++++ TEXT SEGMENT ++++

Guy Fawkes masks are the Anonymous costume of choice. Guy Fawkes day is Nov. 5, which with the message on the defaced NBC making reference to it alluded to Anonymous involvement. Although, on Twitter one faction has denied responsibility. (Photo: Wikimedia)

WASHINGTON (TheBlaze/AP) -- Several NBC websites were hacked on Sunday by a person or group calling itself "pyknic" and suggesting a possible link to the cyber-attack group Anonymous.

It appeared that the "defacement" of the affected sub-sites was cleaned up in a couple hours. NBC and its various websites appeared to be functioning normally as of Sunday evening Eastern time. However, older versions maintained by search engines such as Google and Bing still bore the message "hacked by pyknic" - a possible reference to an obscure hacker or "hacktivist" group.

The message said "Remember, remember the fifth of November." That reference suggested a link to Anonymous, a movement of cyber rebels which has appropriated much of the symbolism around Britain's upcoming Guy Fawkes Day, a holiday meant to mark the failed plot to blow up the country's parliament in 1605.

Gizmodo's Brian Barrett called it the "most prominent website hack we’ve seen in a while, and also one of the least coherent." The message in full repeats the phrase: Remember, remember the fifth of November, the gunpowder treason and plot. I know of no reason why the gunpowder treason should ever be forgot." The message also included some text of having passwords and user info, which has not been further expounded upon yet.

++++ DATA EXTRACT ++++

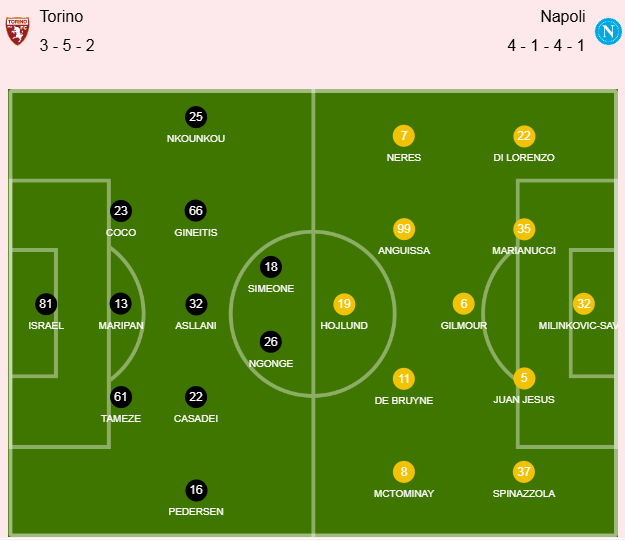Click Torino's 3-5-2 formation text
625x541 pixels.
click(x=67, y=45)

++++

== REQUIREMENT A ==
Quote the part of the NBC hacking article that opens with the words containing "WASHINGTON (TheBlaze/AP) -- Several" and closes with "parliament in 1605.".
== REQUIREMENT B ==
Write what comes next in the article about the NBC website hack, picking up after its last sentence.
You won't need the listing for any of this.

== ANSWER A ==
WASHINGTON (TheBlaze/AP) -- Several NBC websites were hacked on Sunday by a person or group calling itself "pyknic" and suggesting a possible link to the cyber-attack group Anonymous.

It appeared that the "defacement" of the affected sub-sites was cleaned up in a couple hours. NBC and its various websites appeared to be functioning normally as of Sunday evening Eastern time. However, older versions maintained by search engines such as Google and Bing still bore the message "hacked by pyknic" - a possible reference to an obscure hacker or "hacktivist" group.

The message said "Remember, remember the fifth of November." That reference suggested a link to Anonymous, a movement of cyber rebels which has appropriated much of the symbolism around Britain's upcoming Guy Fawkes Day, a holiday meant to mark the failed plot to blow up the country's parliament in 1605.

== ANSWER B ==
Conclusively determining responsibility for such attacks can be nearly impossible.

Also defaced by "pyknic" Sunday was a Lady Gaga fan site, Gaga Daily, an act which drew a sympathetic message from the pop star on Twitter.

"My little angels! help is on the way," the message read, adding that "haus of gaga techies will be on it ... to the rescue. calling them now."

The site was soon restored.

Anonymous and its offshoot Lulz Security have been linked to a number of high-profile computer attacks and crimes, including many that were meant to embarrass governments, federal agencies and corporate giants. YourAnonNews on Twitter, frequently a source of Anonymous activity, wrote that the collective was not responsible for the attack on these sites.

Spokesmen for NBC Universal declined to comment. An FBI spokesman didn't immediately return a telephone message seeking comment.

Now This News has video (via Mashable) showing the sites before appropriate service was restored (Warning: Some strong language text visible in the clip):

ZDNet reported that Anonymous has also claimed to have hacked PayPal Monday, but the company said there is "no evidence to validate this claim."